Ideal seria, com efeito, que o ensino, centrado no
aluno, funcionasse com a activa e real participação deste, mas ao pretender-se
abolir a técnica expositiva das
metodologias centradas no professor ou na disciplina, está a falsear-se toda
uma missão pedagógica de transmissão de conhecimento que não invalidaria a
participação inteligente do aluno e que, pelo contrário, resultaria muito mais
consistente e positiva.
Mas as novas metodologias, os novos conceitos de
educação, como meio, esta, de descoberta do homem, acima de tudo valorizam, na
esteira do disposto na Carta das Nações Unidas, a condição da criança como ser
dotado de sensibilidade e de direitos humanos, parecendo-me, todavia, muito
pouco defendê-la como homem futuro – o tal “homem de amanhã” - que se deveria
pretender igualmente equipado de uma estrutura mental mais rica, aconselhável
para a formação de uma sociedade racionalmente estruturada e racionalmente
disciplinada, e não gradualmente mais indisciplinada e acéfala, como é aquela que
preparamos, com o nosso pseudo-amor e a nossa pseudo-fraternidade, que tiram
mais do que fornecem aos alunos que educamos.
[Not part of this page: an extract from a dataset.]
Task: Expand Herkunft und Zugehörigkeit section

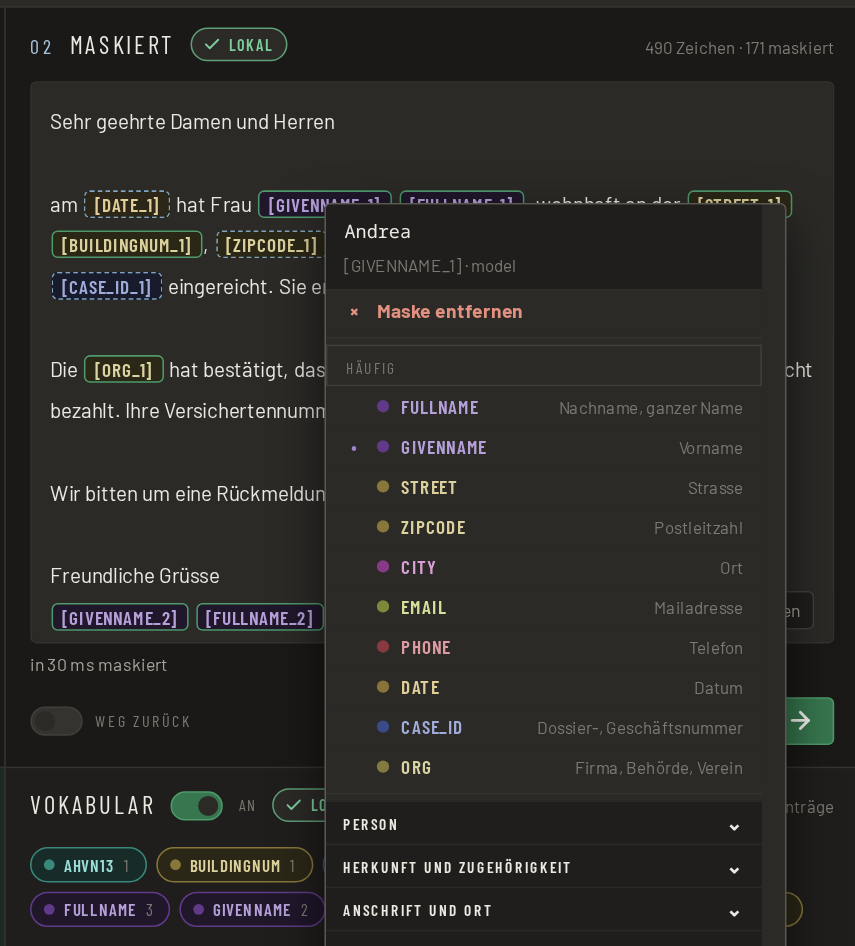Action: [543, 868]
E a imagem do adolescente tímido ante o autoritarismo do
professor omnisciente, ou indefeso perante a desmotivação do saber, é
substituída nos nossos tempos pela imagem do adolescente rebelde e
auto-suficiente, ídolo de si próprio, incapaz de reconhecer outros valores que
o de um egocentrismo ruidoso e estéril, porque falaciosamente se pretendeu
chamá-lo à responsabilidade do seu estar no mundo, sem que o orientássemos por
meio de um equipamento mental que o tornasse mais equilibradamente e mais
racionalmente observador e crítico…»
Mas nesse
tempo – há já 25 anos – a ritalina, se já era usada em casos pontuais, não
tinha ainda provocado tal efeito devastador sobre uma juventude condenada, à
la longue, a uma personalidade domada por efeito de ingestão de químicos,
não tornada consciente, por educação e opção, sobre as suas responsabilidades
graduais no mundo.
Parece assustador.
Antes a indisciplina natural, proveniente da falta de orientação ou de crises
familiares, responsável, é certo, pelas depressões docentes, mas que políticas
de educação menos acéfalas ou mais sensatas poderão corrigir.